ReplyDeleteI think it's possible to 'step back' - but still address the problem. In the Pema Chodron article I linked to, I found this:
'What's very interesting is you begin to notice it really quickly in other people. You're having a conversation at work with somebody. Their face is sort of open and they're listening, and you say something—you're not quite sure what it is you just said, or maybe you know what it is you just said, it doesn't necessarily have to be mean, or anything— but you see their eyes cloud over. Or you see their jaw tense. Or you can feel them... you know, you touched something. You're seeing their shenpa, and they may not be aware of it at all. From your side, you can, at that point, just keep going and get into it with them, but with a kind of prajna, this clear seeing of what's really happening, not involved with your story line and trying to get ground under your feet. You see that happening to them.

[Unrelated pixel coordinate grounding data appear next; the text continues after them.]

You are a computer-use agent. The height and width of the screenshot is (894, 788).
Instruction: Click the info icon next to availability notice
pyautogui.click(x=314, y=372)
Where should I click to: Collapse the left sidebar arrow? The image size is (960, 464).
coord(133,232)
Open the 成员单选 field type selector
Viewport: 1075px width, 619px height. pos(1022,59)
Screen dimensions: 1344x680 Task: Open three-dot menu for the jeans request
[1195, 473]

There's some kind of basic intelligence that we all have. If you're really smart and you're not too caught in your shenpa, you somehow give the situation some space because you know that they've just been triggered, they've just been hooked. You can just see it in their eyes or their body language, maybe nothing even verbal yet. And you know that if you're trying to make a point about something that needs to happen in the office, or trying to make a point with one of your children or your partner, you know that nothing is going to get through at this point because they're shutting down. They're closing off because of shenpa: they've been hooked...'
In a case like that, you need to leave the necessary conversation for later. You 'step back' for now, but you don't sweep the whole thing under the relationship carpet. When the time is right you deal with it.

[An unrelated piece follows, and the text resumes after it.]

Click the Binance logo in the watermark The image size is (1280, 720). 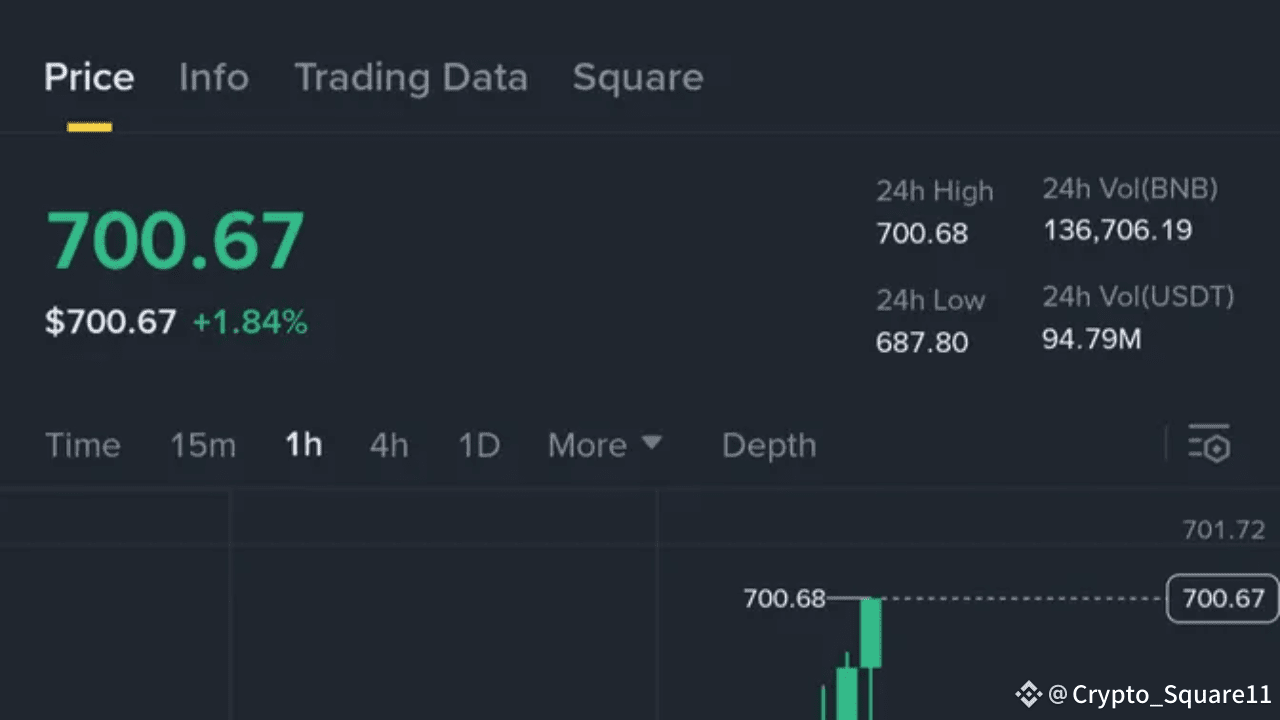[x=1028, y=693]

I agree with Chodron there, if the other person is hooked by their shempa, that person is not going to be capable of objective discussion at that point.
ReplyDeleteSome people will never be capable of objective discussion of certain issues. Sometimes it's a matter of ego-involvement, sometimes it's a matter of psychological defenses, sometimes it's a rigid belief system that the person parrots by rote. When dealing with someone like this, the most you can hope to do is plant a little seed that may take root and grow. If it does, it may eventually crack them open like tree roots cracking open the concrete of a sidewalk.
What I was talking about in my post, though, is a situation in which I sense my shempa trying to hook me. That's when I step back and, based on what you've just posted, that's when I step into a state of prajna, seeing what's happening with me and the other person. It's in that state that I make the decision regarding whether the issue, the person, and the situation is just not worth dealing with; whether it is something important enough to deal with; and whether, given the state of the other person, there is any chance of making progress if it is something that needs dealing with.